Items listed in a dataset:
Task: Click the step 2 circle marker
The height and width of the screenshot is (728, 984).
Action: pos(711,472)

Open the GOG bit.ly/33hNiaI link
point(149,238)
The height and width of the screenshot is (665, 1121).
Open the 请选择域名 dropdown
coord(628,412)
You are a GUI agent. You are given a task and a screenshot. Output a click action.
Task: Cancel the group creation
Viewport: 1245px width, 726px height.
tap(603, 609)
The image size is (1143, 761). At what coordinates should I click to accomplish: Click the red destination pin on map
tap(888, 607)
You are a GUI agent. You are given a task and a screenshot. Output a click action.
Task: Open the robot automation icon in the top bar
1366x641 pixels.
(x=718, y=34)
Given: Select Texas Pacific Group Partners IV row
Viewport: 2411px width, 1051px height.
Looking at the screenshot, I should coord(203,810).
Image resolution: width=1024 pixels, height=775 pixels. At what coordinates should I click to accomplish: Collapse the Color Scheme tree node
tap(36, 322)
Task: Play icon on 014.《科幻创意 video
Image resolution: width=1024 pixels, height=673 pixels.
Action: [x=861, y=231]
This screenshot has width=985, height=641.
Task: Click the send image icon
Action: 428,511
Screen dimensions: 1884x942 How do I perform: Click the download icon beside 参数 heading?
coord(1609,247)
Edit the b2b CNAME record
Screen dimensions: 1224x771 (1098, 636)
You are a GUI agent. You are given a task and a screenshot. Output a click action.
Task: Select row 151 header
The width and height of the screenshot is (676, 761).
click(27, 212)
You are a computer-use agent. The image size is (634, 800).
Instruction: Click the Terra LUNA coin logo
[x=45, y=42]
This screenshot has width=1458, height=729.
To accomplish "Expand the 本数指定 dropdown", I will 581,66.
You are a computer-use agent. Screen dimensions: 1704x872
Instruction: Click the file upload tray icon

Work required: Please write out the data again exactly as it stands.

Result of this task:
Task: Click the step 2 circle marker
The height and width of the screenshot is (728, 984).
Action: pos(711,472)

Open the GOG bit.ly/33hNiaI link
point(149,238)
The height and width of the screenshot is (665, 1121).
Open the 请选择域名 dropdown
coord(628,412)
You are a GUI agent. You are given a task and a screenshot. Output a click action.
Task: Cancel the group creation
Viewport: 1245px width, 726px height.
tap(603, 609)
The image size is (1143, 761). At what coordinates should I click to accomplish: Click the red destination pin on map
tap(888, 607)
You are a GUI agent. You are given a task and a screenshot. Output a click action.
Task: Open the robot automation icon in the top bar
1366x641 pixels.
(x=718, y=34)
Given: Select Texas Pacific Group Partners IV row
Viewport: 2411px width, 1051px height.
Looking at the screenshot, I should coord(203,810).
Image resolution: width=1024 pixels, height=775 pixels. At what coordinates should I click to accomplish: Collapse the Color Scheme tree node
tap(36, 322)
Task: Play icon on 014.《科幻创意 video
Image resolution: width=1024 pixels, height=673 pixels.
Action: [x=861, y=231]
This screenshot has width=985, height=641.
Task: Click the send image icon
Action: 428,511
Screen dimensions: 1884x942 How do I perform: Click the download icon beside 参数 heading?
coord(1609,247)
Edit the b2b CNAME record
Screen dimensions: 1224x771 (1098, 636)
You are a GUI agent. You are given a task and a screenshot. Output a click action.
Task: Select row 151 header
The width and height of the screenshot is (676, 761).
click(27, 212)
You are a computer-use agent. The image size is (634, 800).
Instruction: Click the Terra LUNA coin logo
[x=45, y=42]
This screenshot has width=1458, height=729.
To accomplish "Expand the 本数指定 dropdown", I will 581,66.
You are a computer-use agent. Screen dimensions: 1704x872
Instruction: Click the file upload tray icon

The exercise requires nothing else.